A MUM was left horrified after she discovered that her in-laws were trying to teach her children how to smoke, after she expressed her hatred for the habit.
Writing for Kidspot.com.au, the Australian mum revealed that her sister-in-law had deliberately gone behind her back after she asked them not to glorify the habit.
She writes: “Let me start by saying my husband's family has always been great with our children. They love them and I know they would want only the best for them.
But they've crossed the line twice recently that has made me question if so much exposure to their social gatherings is a good thing.
My husband's family loves big family gatherings and I can tell they've really struggled without them throughout the pandemic. They gather in our back yard, we have a barbecue, there's always way too much food, lots of fussing and a massive clean-up at the end of the day.
My two children are aged 13 and five years old, and on one occasion about a year ago, their 20-something-year-old cousin crossed a line as we were winding down at the end of the day.
Since their cousins are all at least 10 years older, family events are no longer the child-friendly ones we attended before we had children ourselves.
After the food and desserts are devoured, the coals are extracted from the barbecue and used to fire up their shishas, a habit that is both harmful to themselves and those around them.
It's usually at this time that I send my children inside to play video games. They see their relatives smoking, but it's not something I want to normalise for my own children (nor would I with anyone else's kids).
On this occasion, however, my daughter came back out to the table and stared at the large bubbling glass centrepiece with the fluorescent pink hose snaking its way to her cousin's mouth and asked, "What's that?"
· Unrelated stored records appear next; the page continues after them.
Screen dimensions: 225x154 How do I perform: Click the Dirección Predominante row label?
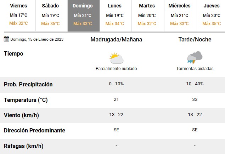[34, 130]
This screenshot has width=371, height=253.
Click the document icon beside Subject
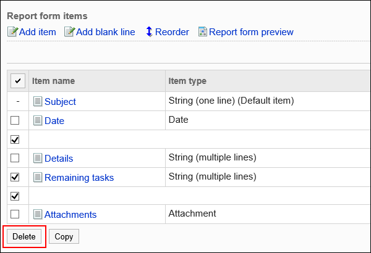click(x=38, y=102)
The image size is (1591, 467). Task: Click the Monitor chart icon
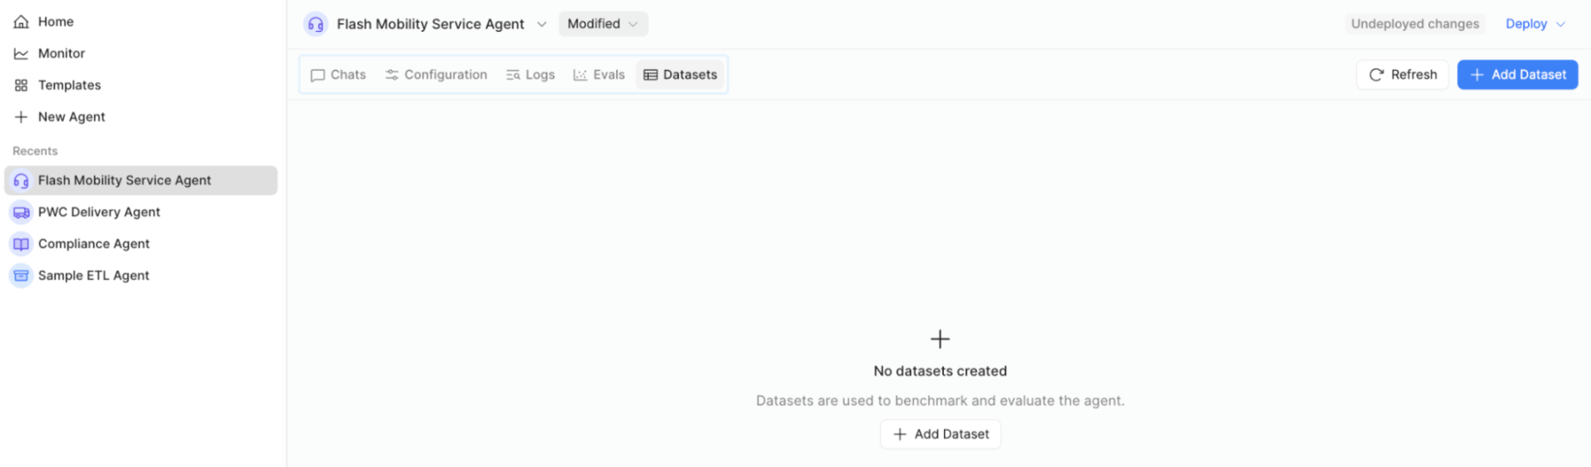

Before I could answer, my husband's niece replied, "It's cool, it tastes sweet! When you're 16… no wait… when you're 14, you come up to my house and I'll teach you how to smoke it!"
"Noooo, it's yucky! You don't want that! Go inside and play with your brother," I countered, ushering her away and following her inside myself.
I later spoke with my husband about it and he was equally appalled that someone would encourage a five-year-old child to smoke. He had a word with his sister (the mother of the niece who had said it) and she assured him it wouldn't happen again.
So it came as a shock just a few weeks ago when my 13-year-old son returned from dropping a plate off on my sister-in-law's doorstep with a smirk, shaking his head.
To have it almost pushed into their faces feels counter-productive and quite frankly offensive
There was a shisha beside her front door and she had noticed he was looking at it. Mistaking his intrigue for who knows what, she bounded over the line we had already made clear was not to be crossed again.
"Mum, Aunty D told me not to tell you but she said when I'm old enough I should come to her house and she'll get one of my cousins to teach me how to smoke," he said.
I don't mind what other people do with their own bodies. Hell, I even have the odd cigarette here and there myself, but the younger generation in my husband's family has this obsession with smoking shisha and it's not something I want for my children.
I also hide my sneaky occasional smoke from my children because I care about their health and I feel like with so many bad habits around them, they need some balance. Both myself and my husband have always been very anti-smoking when it comes to our children, so to have it almost pushed into their faces feels counter-productive and quite frankly offensive.
According to NSW Health, just 45 minutes on the shisha is the equivalent of 100 cigarettes. Who would want to do that to their lungs? And even more so, who would want to push that sort of a habit onto young children, let alone those they claim to love and care about?
I composed myself when my son was shaking his head in front of me and I casually asked him what he thought about his aunty's comment about the shisha.
"I never want to do that," he said with the shake of his head. "It's gross."
His response made me proud, but not as much as he did simply by telling me something another adult in his life told him to keep a secret from his mother. That's a whole new layer of betrayal."